Manufacturers won’t have to pay back taxes from exemption
State revenue officials have decided they will not make manufacturers pay about $1 billion in back taxes, avoiding an industry backlash.
Since 1885, companies with manufacturing facilities in Pennsylvania have been able to take advantage of a tax exemption from the capital stock and franchise tax. The exemption was intended to lure manufacturers to the state. In the mid-1980s, Pittsburgh-based manufacturer PPG Industries Inc. challenged the law. It filed suit against the state because some of its manufacturing facilities were located outside of Pennsylvania, and it didn’t want to pay taxes on them.
To counter the complaint, the state expanded the exemption in 1999 to include manufacturing companies that do business in Pennsylvania but that do not have manufacturing facilities here.
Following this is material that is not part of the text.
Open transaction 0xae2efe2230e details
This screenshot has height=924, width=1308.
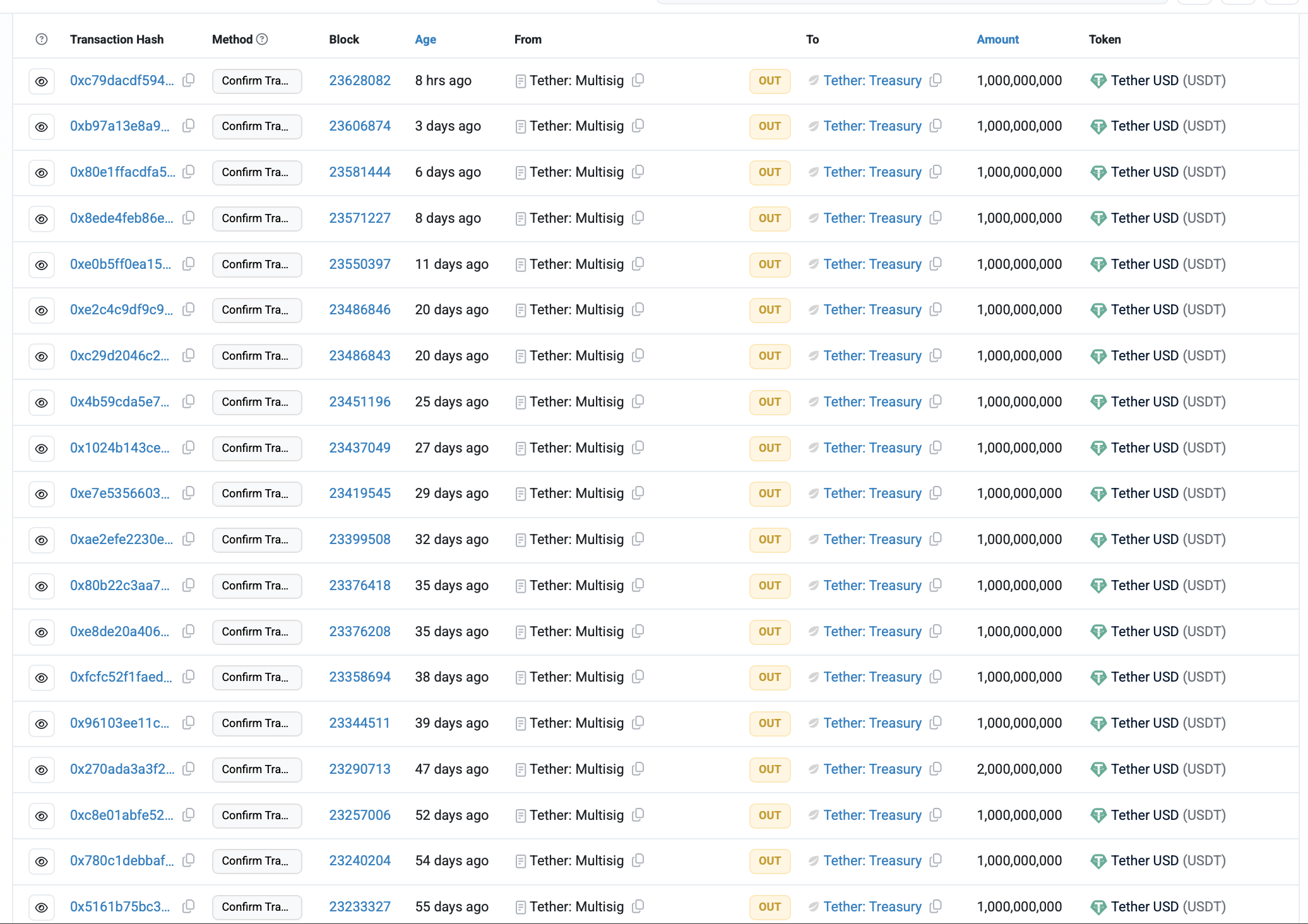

But that did not stop PPG’s case from going through the court system.
Last November, the Pennsylvania Supreme Court ruled that the state’s tax-exemption policy discriminated against out-of-state companies and violated the interstate commerce clause of the U.S. Constitution.
That ruling forced the state to do one of three things: collect about $1 billion in back taxes from companies, refund wrongfully collected taxes, or do a little of both. Collecting the tax would mean that manufacturers would get hit with a retroactive tax during slow economic times. Refunds would come as the state sees a $1.2 billion revenue shortfall.
At the end of April, state officials decided to collect the back taxes. However, the state said it would exempt virtually everyone from paying the taxes as long as the companies agree by July 1 to drop appeals asking for the exemption.
The state Department of Revenue settled on a revenue neutral policy to avoid backlash from the manufacturing industry and potential legal challenges.
Department officials are sending out assessment notices to two types of taxpayers: Those who have filed appeals and those who have unsettled tax bills before the 1999 policy change. Those who have filed appeals will be told to drop the appeal or pay back taxes for the two tax years preceding the state’s policy change. Those who have unsettled bills will be told to pay the tax, unless they agree to not file an appeal for the exemption. Meanwhile, PPG is still negotiating a tax settlement with the state said Jeff Worden, a spokesman for PPG.
The tax exemption will become a moot point once the state competes its phaseout of the capital stock and franchise tax. Under former Gov. Ridge’s plan, the tax will be repealed by 2009.